Even though “Adaptation” has been out for while, I just got around to seeing it last weekend at the Mountlake Nine. This weird film tells the made up story of real life screenwriter Charles Kaufman as he tries to adapt the also real life book by New Yorker writer Susan Orleans called, “The Orchid Thief.”
Orleans’ book is about the lure of the wild orchid. In her book she documents time she spent in Florida with a bunch of orchid enthusiasts including a guy name Laroche who hired Seminole Indians to take orchid samples from the wild (which they can legally do) so that he could propagate and sell them.
Things are going to start getting a little complicated here, so try and keep up. Real life Charles Kaufman is played by the follicle-challenged Nicholas Cage. In the film, Kaufman, still flushed with the success of his first film (“Being John Malkovich”), is hired to write a screenplay of Orleans’ book. When he is confronted by a bad case of writer’s block and deadlines, he gets desperate and departs from established screenwriting principles into forbidden territory by making himself a part of the story.
Could a good writer make a screenplay out of Orlean’s book?
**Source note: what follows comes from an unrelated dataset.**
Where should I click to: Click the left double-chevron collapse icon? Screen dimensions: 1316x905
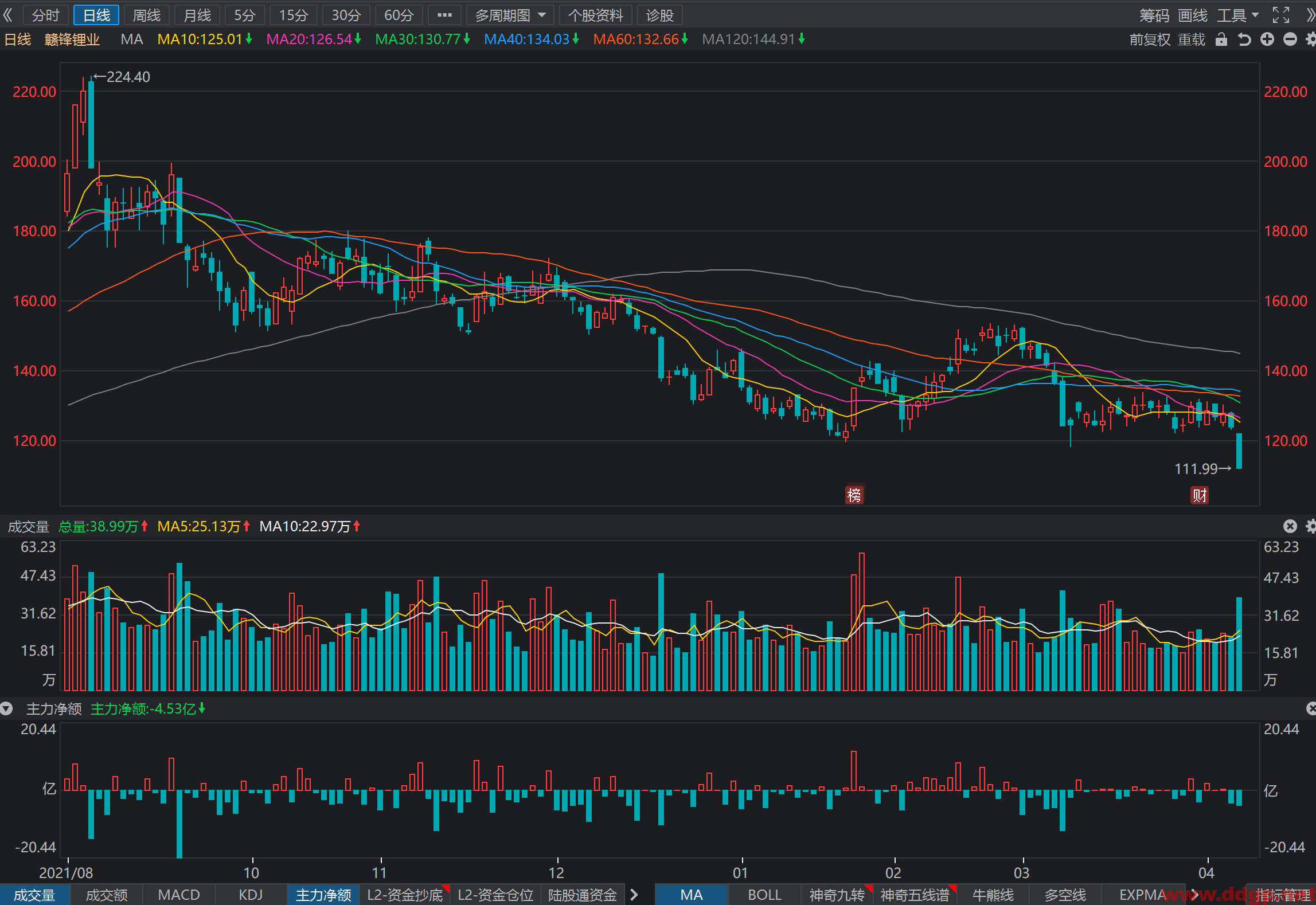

According to what Kaufman has done, the only way to do this was to interject himself and a made up twin brother into the plot. In the end, the story is more about him and his struggle to write the screenplay than about the book he’s supposed to be adapting.
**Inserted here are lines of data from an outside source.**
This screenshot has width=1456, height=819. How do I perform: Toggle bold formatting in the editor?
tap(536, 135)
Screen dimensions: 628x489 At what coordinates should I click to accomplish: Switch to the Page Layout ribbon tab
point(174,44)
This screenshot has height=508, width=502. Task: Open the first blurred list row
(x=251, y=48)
As a writing exercise, this screenplay might have been fun to read. But as a movie, I think it’s a disaster. Does Kaufman really think that we should accept this bit of lazy writing and applaud his creativity and willingness to search outside “the box” for story? This kind of “ain’t we cute” attitude drives me crazy!
Of course, what Kaufman (the real life one) is commenting on (I assume) is the stupid Hollywood tradition of trying to adapt anything wrapped in a book cover to the silver screen. His formula isn’t new (just add sex, guns, drugs and a car chase) and other than being an egomaniac about the whole thing, he doesn’t really take us beyond what we already know because of his addiction to the cute and kitschy.
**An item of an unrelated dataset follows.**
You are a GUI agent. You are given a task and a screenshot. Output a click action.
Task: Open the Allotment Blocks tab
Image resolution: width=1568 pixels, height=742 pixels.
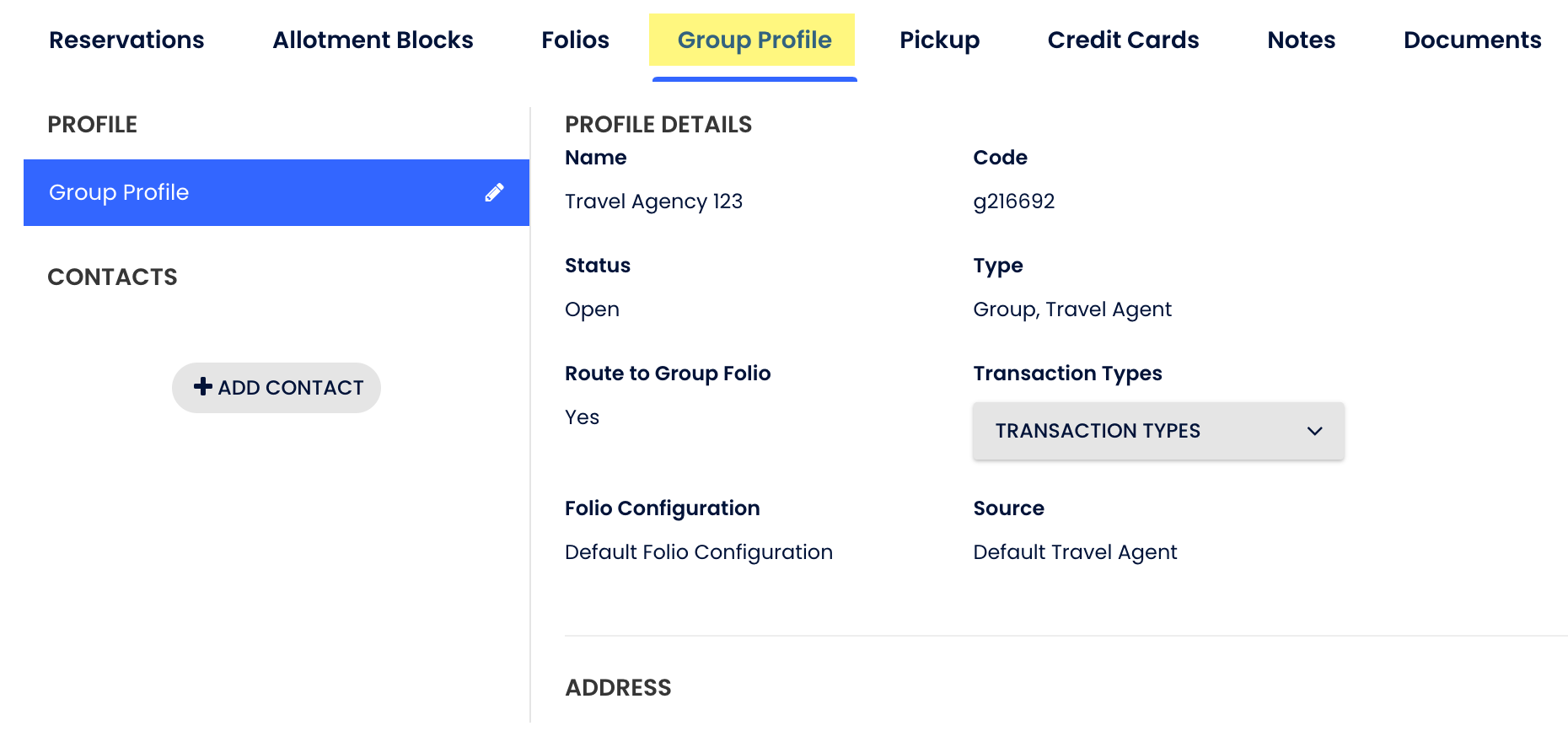(x=373, y=40)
The acting is really the only positive in this self indulgent, self-referential story. Nicholas Cage plays twins — Charles and Donald Kaufman and proves his ability by making both these brothers distinctly different. Meryl Streep gets to do a bit of walking on the wild side in this film and demonstrates that she’s got what it takes to be fabulous and over 50. But it’s Chris Cooper as the orchid thief, with his toothless grin and greasy hair, who proves that when it comes to animal magnetism, it’s not about anything but heart. His portrayal of the orchid thief is almost enough to make me recommend this film. But not quite.